In basso pochi cm di neve fresca, in alto si arriva a circa 30-40 cm, purtroppo oltre i 2.500 m già rimaneggiata dal vento. Partenza alle 9 da Nevache con -2°; salita già tracciata da un gruppetto che ci precedeva. Con questa neve il bosco si sale bene ma devo dire che è veramente ripido; poi usciti sui pianori nessun problema. Ultimi traversi prima del colle con vento fortissimo che aveva già portato via parecchia neve. Come quasi tutti ci siamo fermati al colle o poco più sopra perchè si faticava a stare in piedi.
Veloce cambio di assetto e discesa iniziata poco prima delle 13; prima parte in traverso con parecchie pietre nascoste, e comunque col vento contro si faticava ad andare avanti.
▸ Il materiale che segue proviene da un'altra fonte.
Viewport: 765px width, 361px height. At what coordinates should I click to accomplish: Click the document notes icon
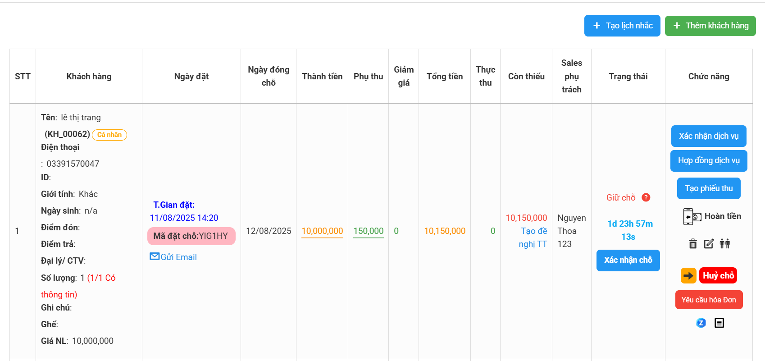pos(719,323)
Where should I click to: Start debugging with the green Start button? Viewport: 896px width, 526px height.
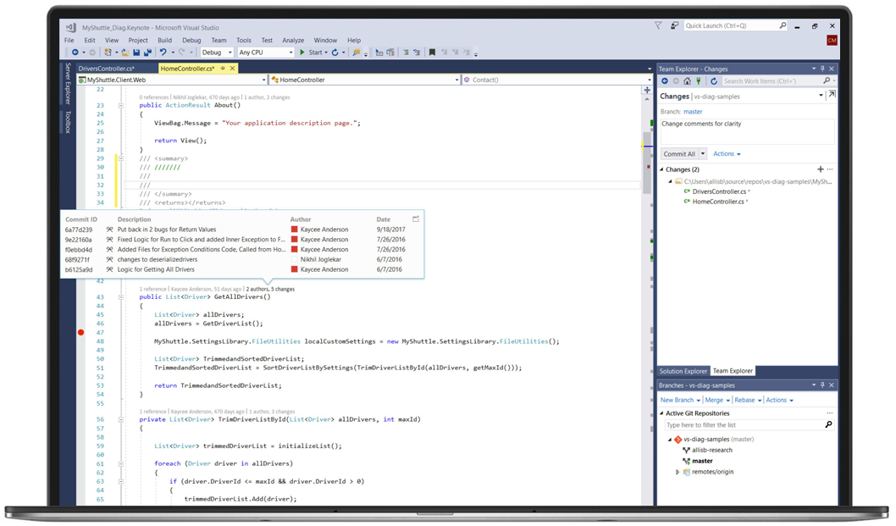(x=301, y=52)
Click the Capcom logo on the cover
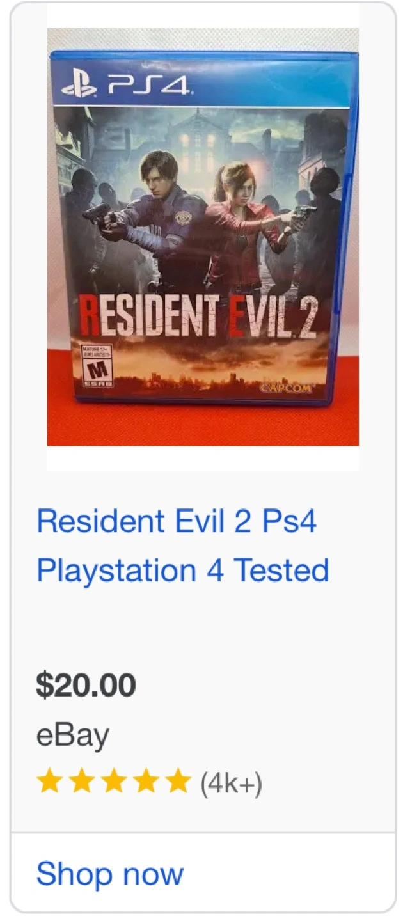The image size is (403, 921). click(286, 387)
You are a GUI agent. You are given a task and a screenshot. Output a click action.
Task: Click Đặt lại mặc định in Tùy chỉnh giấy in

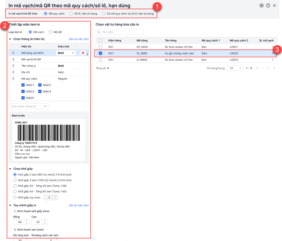(x=79, y=206)
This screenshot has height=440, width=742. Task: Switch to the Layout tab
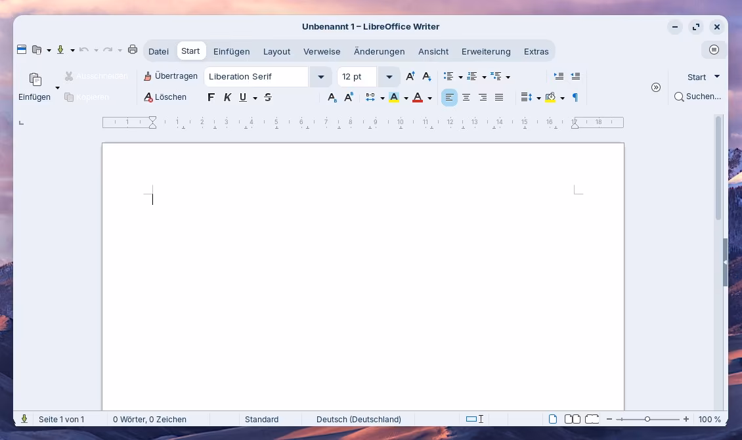point(276,51)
Poi una volta entrati nel vallone sotto il Pic de Longet discesa splendida su farina leggermente ventata ma comunque bellissima e veloce fino a dove inizia il piano. Qua la neve fresca e la poca pendenza costringono a tratti a scendere sulla traccia di salita ma qualche bella curva qua e là si riesce a fare.
Il bosco è veramente molto fitto e ripido e specie nella parte alta non molto sciabile anche perchè la neve recente nasconde molte insidie (rami, tronchi, pietre e grossi massi) e quindi si ravana parecchio; ci sono comunque alcune piccole radure che abbiamo sfruttato a dovere. Man mano che si scende la pendenza diminuisce e tenendosi verso sinistra abbiamo trovato alcuni corridoi ancora intonsi dove siamo riusciti a sciare bene anche se bisogna sempre scendere con cautela per evitare pietre e rami. Peccato perchè la neve era molto bella e solo negli ultimi 150 metri diventa pesante.
Gita in ambiente splendido anche grazie alla nevicata di ieri; peccato per il vento in alto che, come ormai d’abitudine, arriva subito a rovinare tutto dopo ogni nevicata.
Circa 20 persone sull’itinerario, praticamente tutti italiani.